- [Records provided]:
****************************************

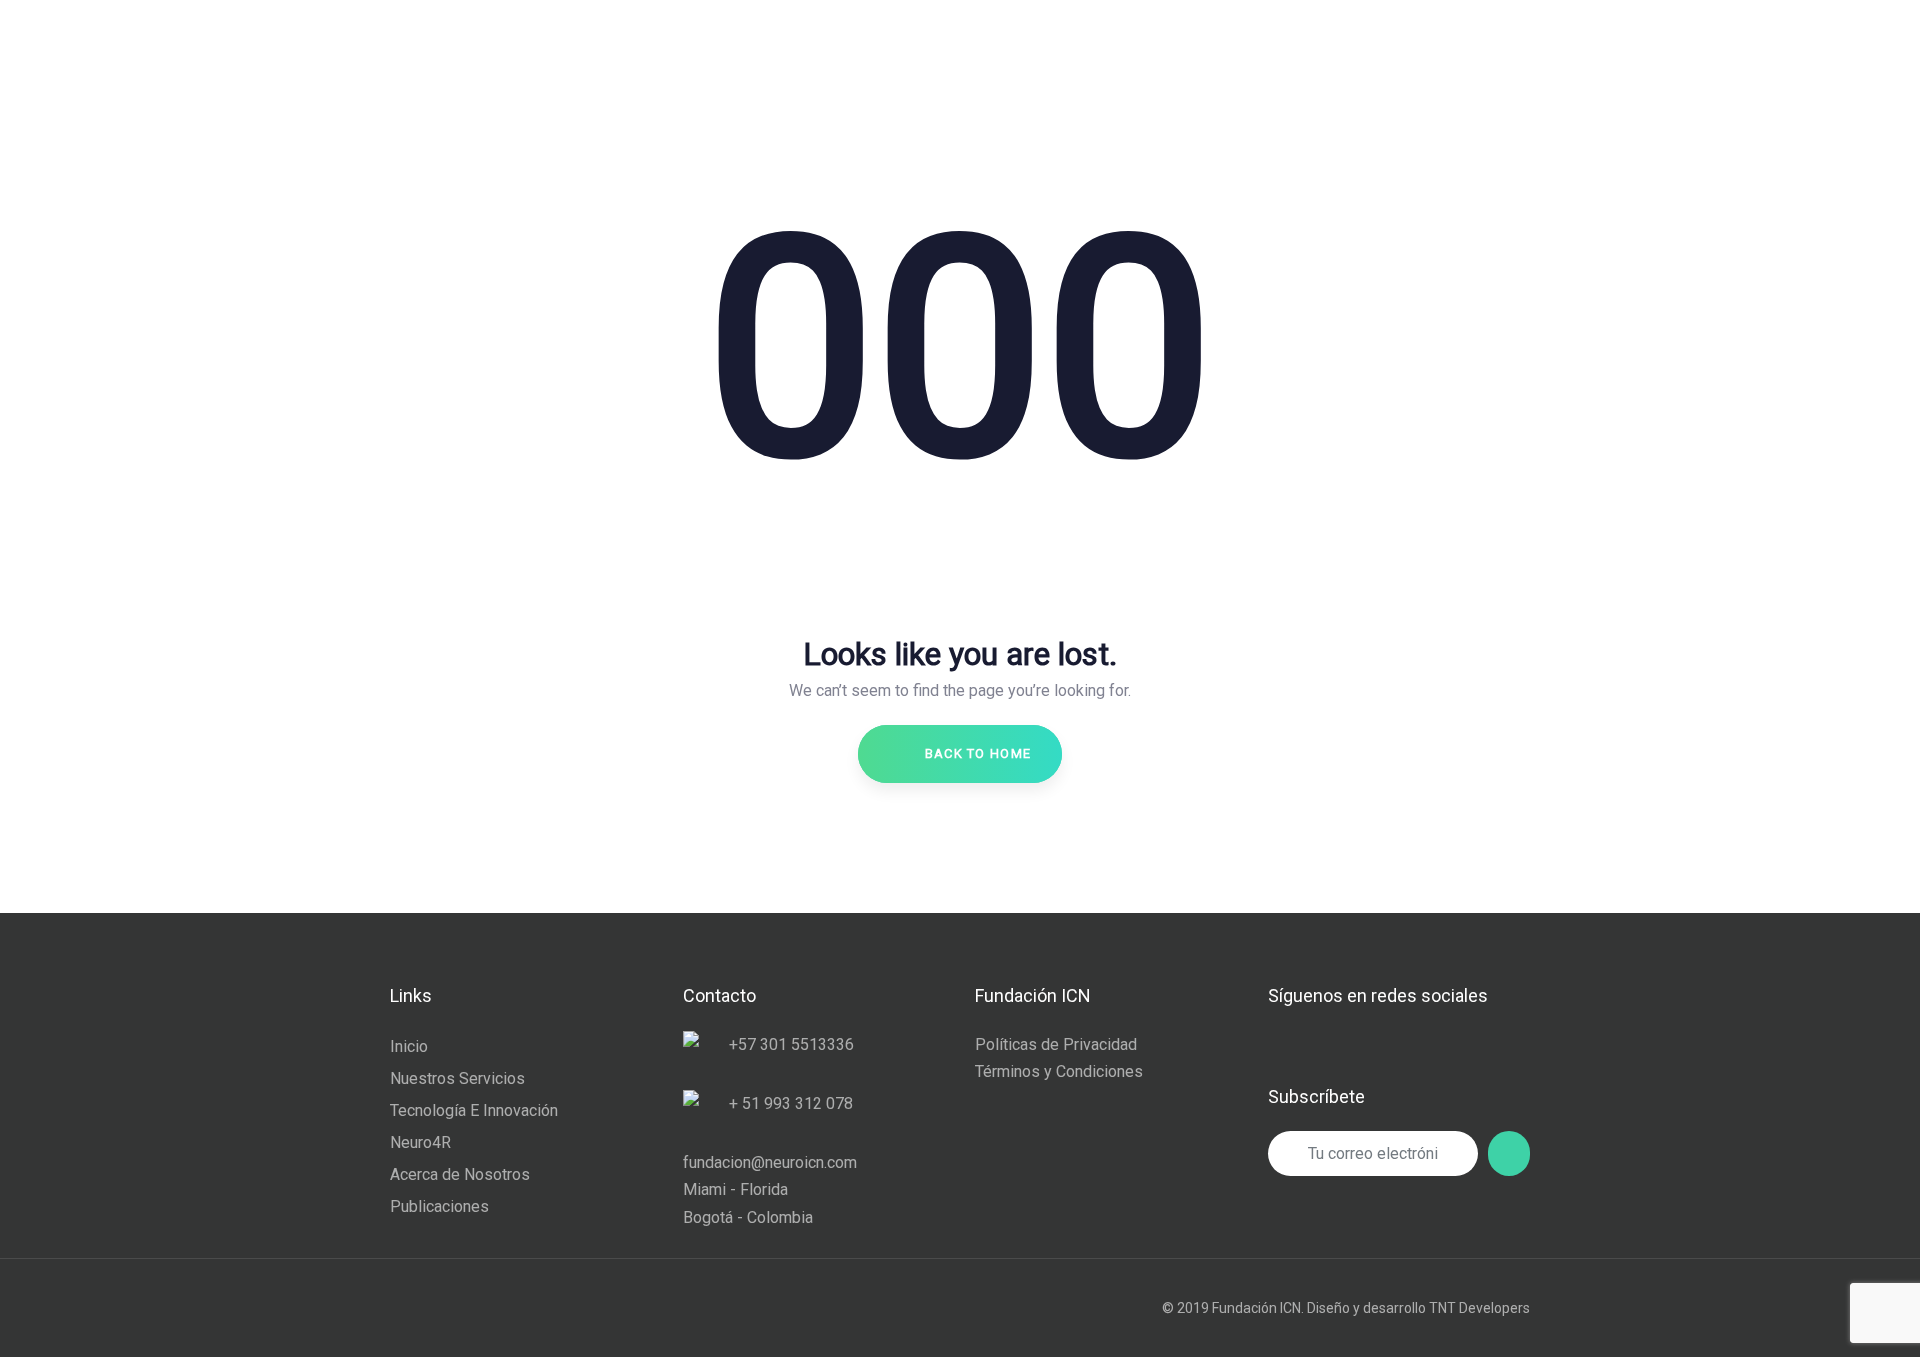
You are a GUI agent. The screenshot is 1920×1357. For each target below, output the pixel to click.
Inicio (409, 1046)
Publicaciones (439, 1206)
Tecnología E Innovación (474, 1110)
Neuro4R (420, 1142)
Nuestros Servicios (457, 1078)
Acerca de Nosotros (460, 1174)
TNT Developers (1479, 1308)
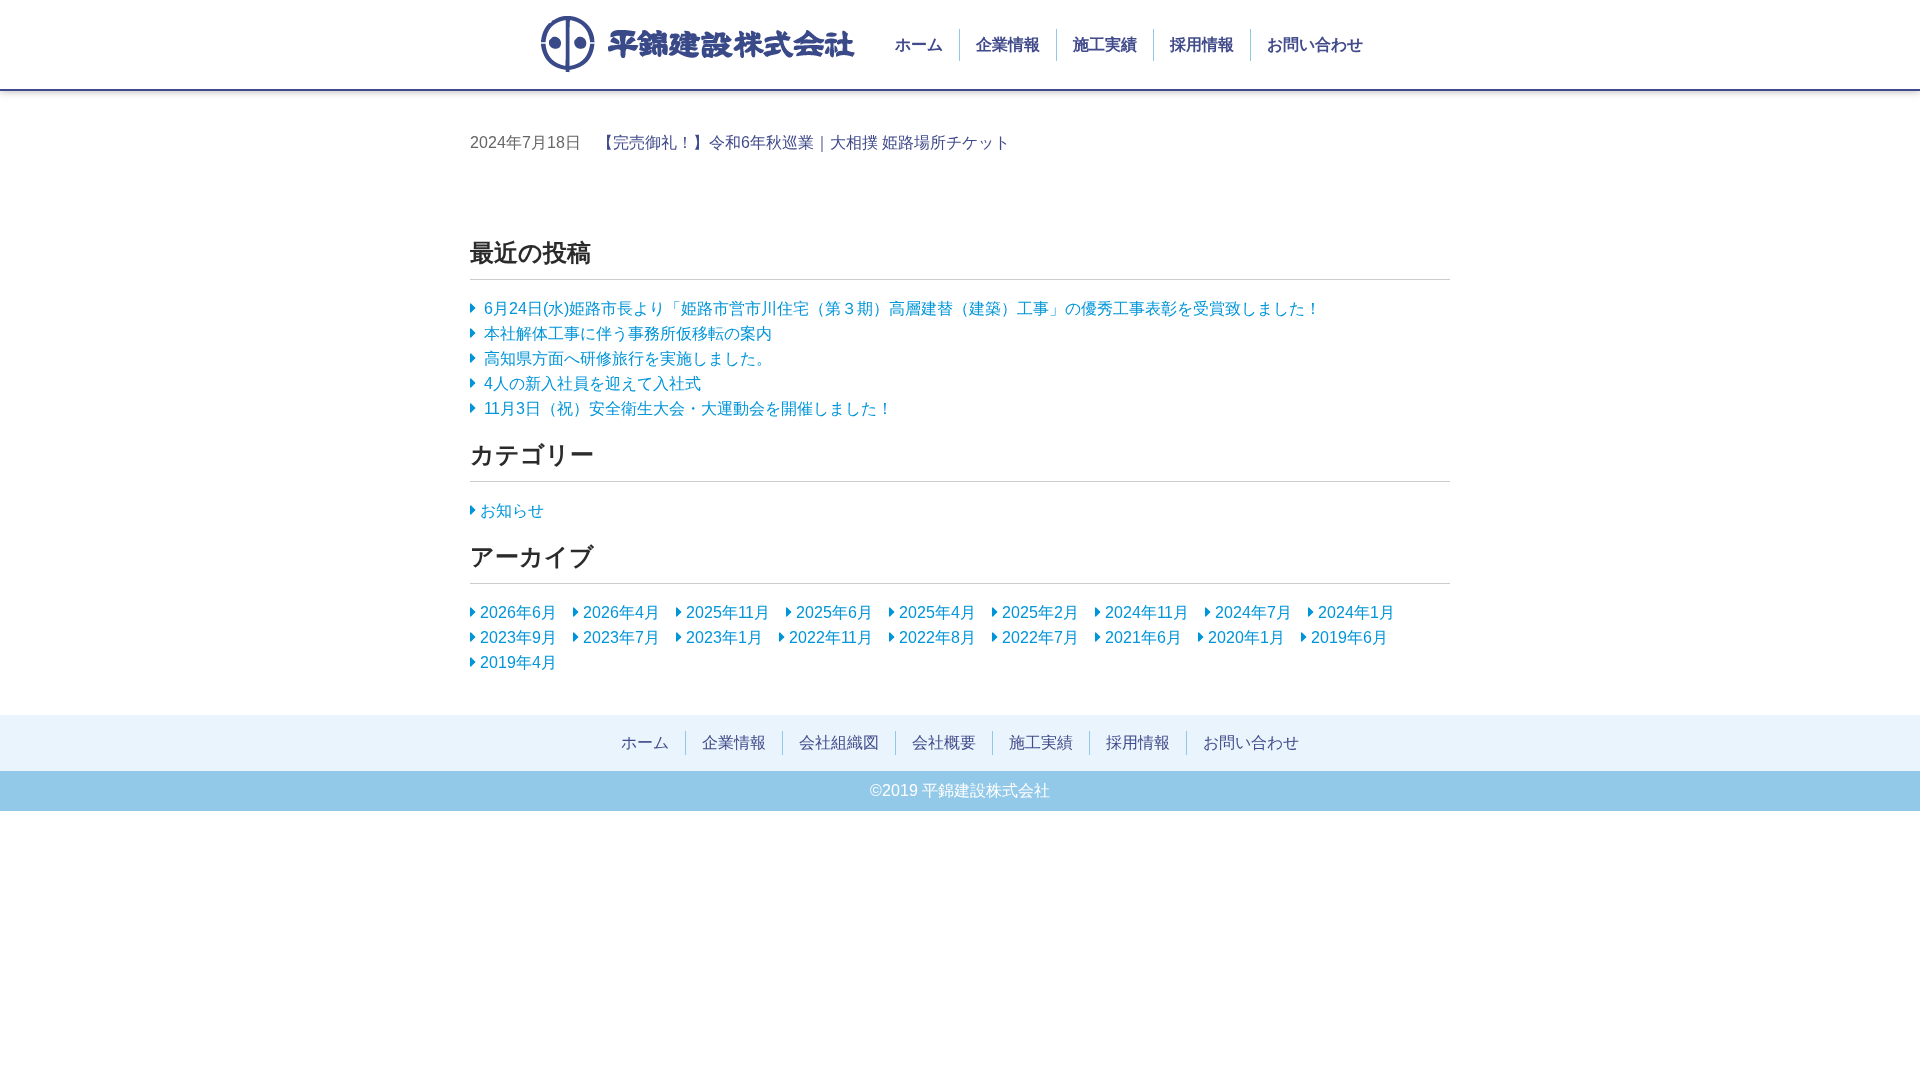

****************************************

- [What you will do]:
Pictures stay out; reproduce exactly the lines from the one containing "Neuro4R (420, 1142)" through the last line of the listing, both included.

- [Answer for the task]:
Neuro4R (420, 1142)
Nuestros Servicios (457, 1078)
Acerca de Nosotros (460, 1174)
TNT Developers (1479, 1308)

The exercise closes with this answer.